Giving up property on which payments are behind

You wish to surrender, or cannot afford to keep, your mobile home, house or other real estate. Be aware that there may be other consequences to “giving up” your property. You may owe the lender or lenders (if more than one mortgage) substantial amounts of money even after foreclosure. This is known as a “deficiency claim” or debt.

Two other options that may be available to you when you need to give up property are a "short sale" or a "deed in lieu of foreclosure."

Short Sale:

A short sale is when you sell your property for less than the amount you owe to your lenders. This usually happens when property values drop, or when too much money has been loaned on a home.
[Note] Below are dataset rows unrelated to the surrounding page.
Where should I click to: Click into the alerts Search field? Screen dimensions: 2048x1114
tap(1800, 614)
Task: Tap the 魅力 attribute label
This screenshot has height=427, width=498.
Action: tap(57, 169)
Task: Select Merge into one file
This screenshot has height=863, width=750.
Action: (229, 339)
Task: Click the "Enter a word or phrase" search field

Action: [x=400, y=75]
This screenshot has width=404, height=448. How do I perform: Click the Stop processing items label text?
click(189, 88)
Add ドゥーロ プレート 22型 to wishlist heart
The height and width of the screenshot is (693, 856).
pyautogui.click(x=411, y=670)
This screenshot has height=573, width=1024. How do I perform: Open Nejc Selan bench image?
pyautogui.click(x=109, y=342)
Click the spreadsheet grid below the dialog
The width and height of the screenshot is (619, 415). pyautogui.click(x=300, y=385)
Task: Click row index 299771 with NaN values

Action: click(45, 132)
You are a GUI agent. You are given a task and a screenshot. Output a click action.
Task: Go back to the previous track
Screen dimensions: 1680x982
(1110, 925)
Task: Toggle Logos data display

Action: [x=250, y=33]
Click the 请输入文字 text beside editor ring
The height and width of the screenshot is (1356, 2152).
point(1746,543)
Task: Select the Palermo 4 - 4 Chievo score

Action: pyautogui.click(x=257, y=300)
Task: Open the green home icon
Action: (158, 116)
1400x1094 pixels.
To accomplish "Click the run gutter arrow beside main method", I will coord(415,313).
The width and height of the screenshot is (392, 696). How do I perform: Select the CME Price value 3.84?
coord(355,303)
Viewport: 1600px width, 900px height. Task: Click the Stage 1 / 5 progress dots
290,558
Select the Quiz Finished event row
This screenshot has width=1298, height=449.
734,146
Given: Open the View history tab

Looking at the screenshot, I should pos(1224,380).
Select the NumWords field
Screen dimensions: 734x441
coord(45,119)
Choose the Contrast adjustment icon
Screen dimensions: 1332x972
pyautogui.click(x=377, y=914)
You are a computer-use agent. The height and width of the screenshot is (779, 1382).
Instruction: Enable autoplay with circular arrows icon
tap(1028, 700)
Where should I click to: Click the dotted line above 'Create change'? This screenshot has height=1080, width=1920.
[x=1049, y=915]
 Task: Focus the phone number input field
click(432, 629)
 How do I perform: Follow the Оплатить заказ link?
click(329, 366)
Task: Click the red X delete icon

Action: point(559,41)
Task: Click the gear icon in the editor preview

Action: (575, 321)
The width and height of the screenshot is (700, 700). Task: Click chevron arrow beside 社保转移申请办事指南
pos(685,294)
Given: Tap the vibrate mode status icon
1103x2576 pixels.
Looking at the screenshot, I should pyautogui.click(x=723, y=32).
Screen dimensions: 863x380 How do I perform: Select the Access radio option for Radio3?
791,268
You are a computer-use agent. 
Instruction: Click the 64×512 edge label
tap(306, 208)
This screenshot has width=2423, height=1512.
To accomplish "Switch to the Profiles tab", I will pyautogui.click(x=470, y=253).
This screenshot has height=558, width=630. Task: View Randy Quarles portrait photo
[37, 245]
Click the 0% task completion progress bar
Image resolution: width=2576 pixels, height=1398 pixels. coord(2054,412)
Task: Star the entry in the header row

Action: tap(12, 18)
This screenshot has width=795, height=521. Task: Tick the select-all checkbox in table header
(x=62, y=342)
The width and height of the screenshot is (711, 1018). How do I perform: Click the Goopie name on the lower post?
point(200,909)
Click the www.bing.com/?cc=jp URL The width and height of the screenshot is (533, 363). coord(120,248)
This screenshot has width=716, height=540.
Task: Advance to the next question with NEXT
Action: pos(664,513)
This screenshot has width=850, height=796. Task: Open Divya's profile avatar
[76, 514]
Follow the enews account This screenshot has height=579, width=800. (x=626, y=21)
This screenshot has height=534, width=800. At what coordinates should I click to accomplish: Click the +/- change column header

Keep in mind that just because you want to do a short sale does not mean you will be able to do so! First, you must get an offer to purchase, then it is up to your lender to decide if the lender wants to take less than the full amount of the loan pay-off. If you have more than one loan against your home, and they are with different companies, a short sale must pay the first priority loans in full, and at least offer a partial payment to the lowest priority loan in order to be considered. If you are not in a bankruptcy or otherwise insolvent at the time of a short sale, you may experience tax consequences related to forgiveness of debt.

Be certain that you have all terms in writing, including how the lender will report your debt. As part of your negotiation, you can request that the lender report it as "paid as agreed" (if that's true) and "settled in full." Get a written guarantee that the lender taking less than its full amount will not try to collect any deficiency balance from you or assert a tax liability against you for forgiveness of debt. A short sale is one way of avoiding foreclosure. Be realistic about the amount of time you will need to put into getting and offer and asking your lender to take a short sale, because in some cases the homeowner's time is better spent looking for another place to live, additional income, etc.

Deed in Lieu of Foreclosure or "Deed in Lieu":

"In lieu" is a French phrase that means "instead of." A deed in lieu of foreclosure means that you deed your property back to the lender instead of making the lender spend time and money on foreclosure proceedings. Whether or not the lender will allow you to do this depends on the lender and whether they have already had to expend money related to a foreclosure action against you.

Again, be sure that you have all terms in writing, including how the lender will report your debt. As part of your negotiation, you can request that they report it as "paid as agreed" (if that's true) and "settled in full." Get a written promise that the lender will not try to collect any deficiency balance from you and that the lender won't try to assert tax liability against you for any forgiveness of debt.

Experts disagree about whether a deed in lieu is less harmful to your future credit than a foreclosure, but if you negotiate terms regarding the future reporting, it should help you.